Risk-bearing health care provider organizations
Risk-bearing health care provider organizations agree to take contracts from payers like government run programs (e.g., Medicare) and health care insurers that pay them a fixed amount for each employee or beneficiary they have in the provider system. The provider organizations can be hospital systems, physician practices, integrated health care systems, accountable care organizations, and other various arrangements of health care providers. Therefore, these organizations are hybrids of health care providers and health care payers. Their goal is to provide their patients with the best care possible, but to also be financially viable. Thus, they start with a perspective of providing the most comprehensive care as possible and then modifying the approach according to financial constraints.
These arrangements transfer coverage decisions from employers and insurers to health care providers, e.g., physicians, hospitals. A patient covered under a risk-bearing provider arrangement who goes to an employer about inadequate coverage will likely be told that the health care provider makes the decisions. For example, physicians may prescriber lower cost drugs or only refer to certain specialists because they pay for them. Thus, in these arrangements, patients need to talk to the providers about health care coverage. These arrangements may become more common in the near future.
Knowing the Payer’s Perspective
Many different organizations pay for health care in the US, and these payers have many reasons for paying. The reasons do not always come from a straightforward health care perspective. Health care coverage policies and decisions that can look irrational from a strictly health care perspective can be perfectly rational when considering a particular payer’s perspective.
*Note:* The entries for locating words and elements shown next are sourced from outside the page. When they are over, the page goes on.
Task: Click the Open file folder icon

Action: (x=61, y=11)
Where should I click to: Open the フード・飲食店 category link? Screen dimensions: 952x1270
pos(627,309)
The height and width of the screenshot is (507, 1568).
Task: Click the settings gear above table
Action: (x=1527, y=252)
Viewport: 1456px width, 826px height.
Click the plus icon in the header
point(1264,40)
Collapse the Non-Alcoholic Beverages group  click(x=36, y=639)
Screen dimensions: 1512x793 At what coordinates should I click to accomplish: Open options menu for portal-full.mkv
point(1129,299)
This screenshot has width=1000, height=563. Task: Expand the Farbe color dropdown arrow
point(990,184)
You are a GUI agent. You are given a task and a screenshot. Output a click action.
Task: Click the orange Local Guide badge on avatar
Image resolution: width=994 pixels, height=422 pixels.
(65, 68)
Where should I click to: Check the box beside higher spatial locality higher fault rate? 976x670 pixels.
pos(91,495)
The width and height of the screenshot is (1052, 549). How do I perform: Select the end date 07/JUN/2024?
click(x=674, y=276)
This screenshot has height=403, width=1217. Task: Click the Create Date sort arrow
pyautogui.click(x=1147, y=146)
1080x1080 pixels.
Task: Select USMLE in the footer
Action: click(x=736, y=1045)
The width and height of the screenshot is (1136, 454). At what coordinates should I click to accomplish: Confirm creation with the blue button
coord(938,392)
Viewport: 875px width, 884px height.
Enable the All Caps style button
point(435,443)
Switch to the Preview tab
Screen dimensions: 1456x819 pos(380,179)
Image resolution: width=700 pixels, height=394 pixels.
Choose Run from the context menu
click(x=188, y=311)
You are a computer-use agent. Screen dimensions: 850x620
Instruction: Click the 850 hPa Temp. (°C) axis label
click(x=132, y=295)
That realization can at least give some sense of what is behind seemingly irrational polices and decisions, and also provide some avenues to take and arguments to make in getting access to health care coverage otherwise denied. Therefore, anyone confronted with inadequate health care coverage should first determine where the coverage originates (e.g., employer, insurer, union, Medicare) and the perspective driving the coverage policy, and then second, make the case for better coverage at its point of origin and with an argument that addresses the perspective at work.